_Task directions_
Below are records to be transcribed exactly; any pictures should be left out.

_Task inputs_
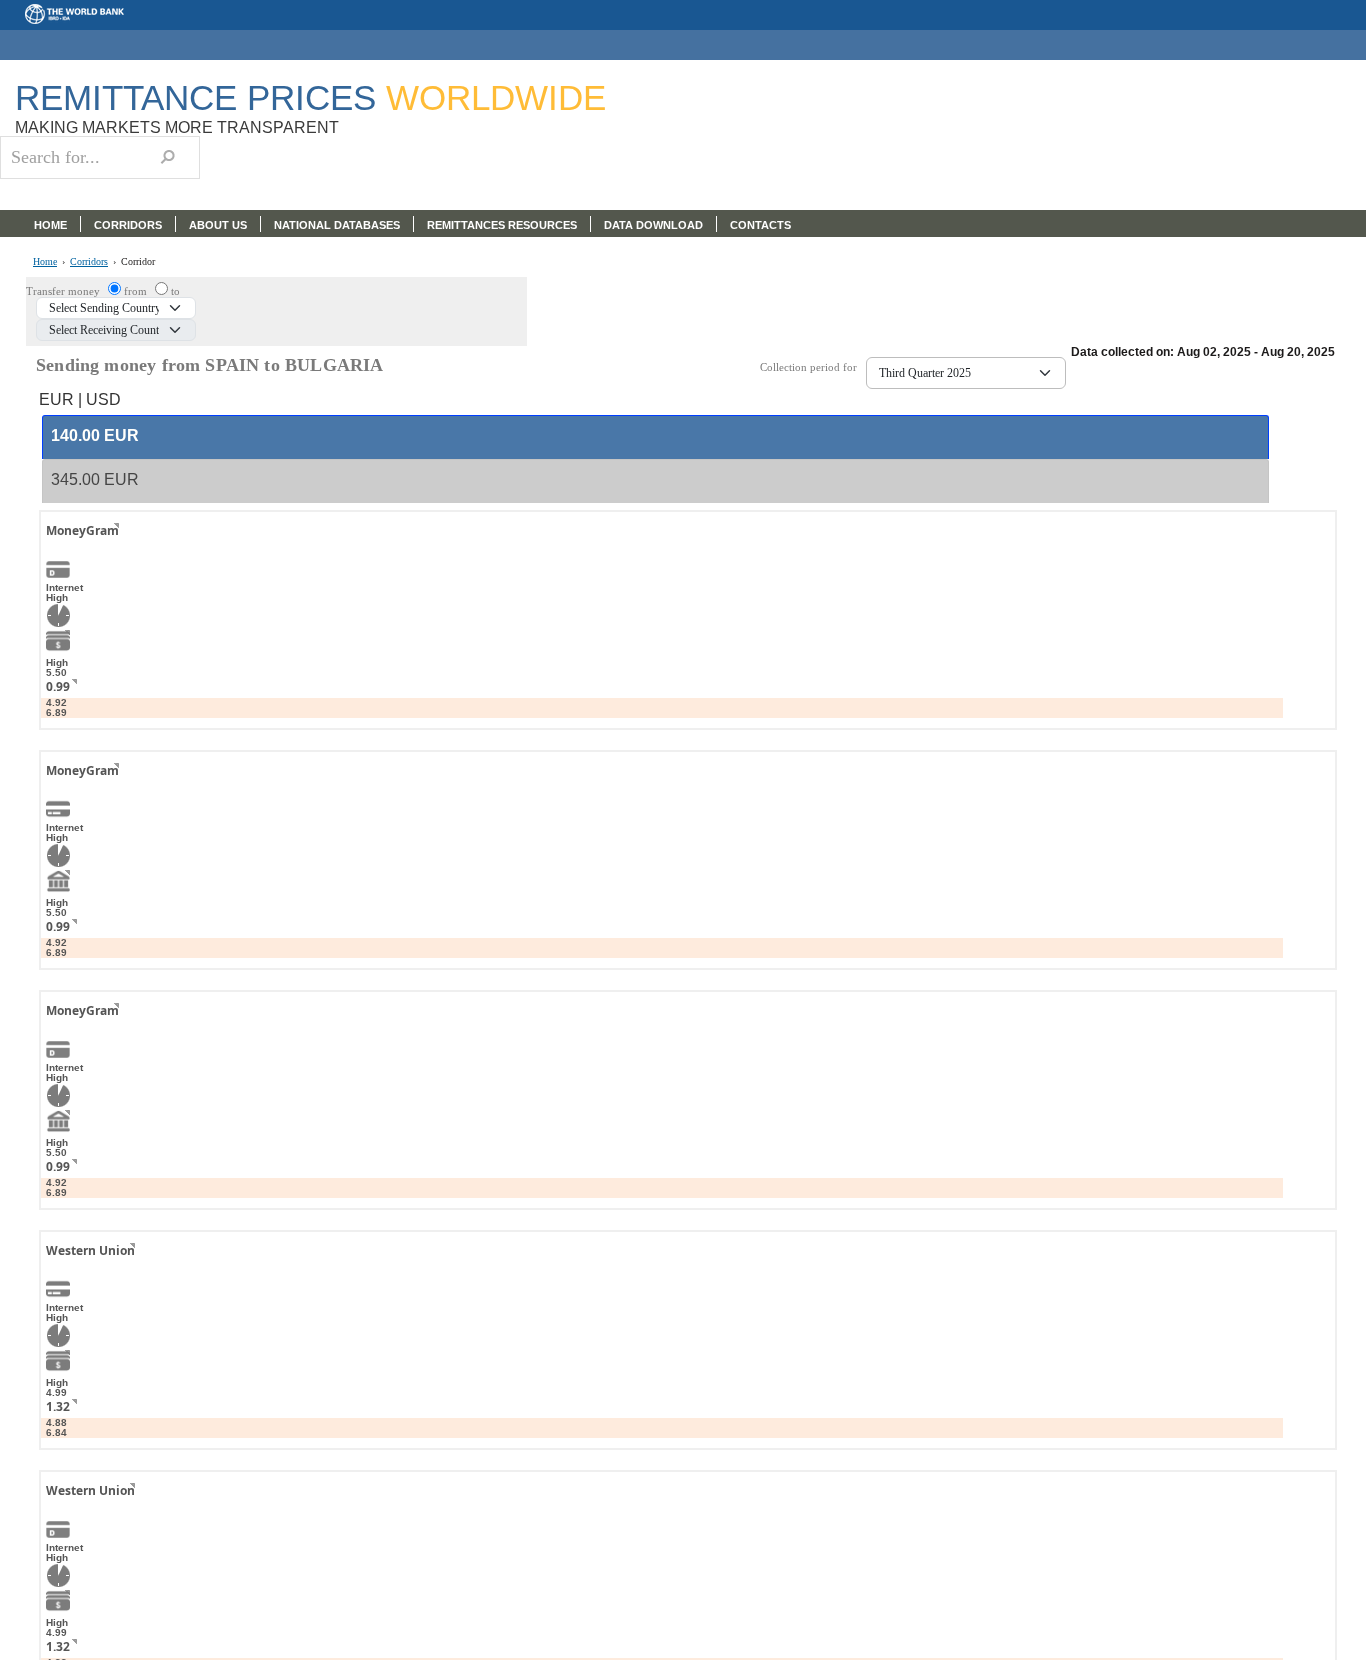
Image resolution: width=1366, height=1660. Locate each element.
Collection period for (813, 367)
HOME (50, 225)
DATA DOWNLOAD (653, 225)
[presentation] (95, 436)
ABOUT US (218, 225)
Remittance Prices (310, 97)
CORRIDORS (128, 225)
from (137, 291)
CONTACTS (760, 225)
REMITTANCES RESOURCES (502, 225)
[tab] (655, 437)
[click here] (101, 548)
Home (45, 262)
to (175, 291)
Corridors (89, 262)
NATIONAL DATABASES (337, 225)
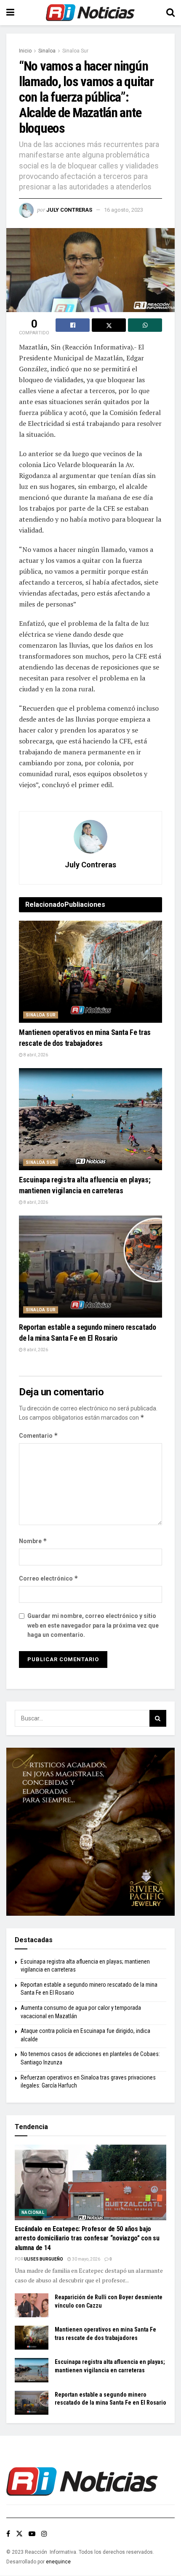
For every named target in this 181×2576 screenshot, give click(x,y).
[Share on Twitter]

_Response_
Image resolution: width=1366, height=1660. Locate each element.
Collection period for (813, 367)
HOME (50, 225)
DATA DOWNLOAD (653, 225)
[presentation] (95, 436)
ABOUT US (218, 225)
Remittance Prices (310, 97)
CORRIDORS (128, 225)
from (137, 291)
CONTACTS (760, 225)
REMITTANCES RESOURCES (502, 225)
[tab] (655, 437)
[click here] (101, 548)
Home (45, 262)
to (175, 291)
Corridors (89, 262)
NATIONAL DATABASES (337, 225)
For every named target in this 181×2576 screenshot, give click(x,y).
[Share on Twitter]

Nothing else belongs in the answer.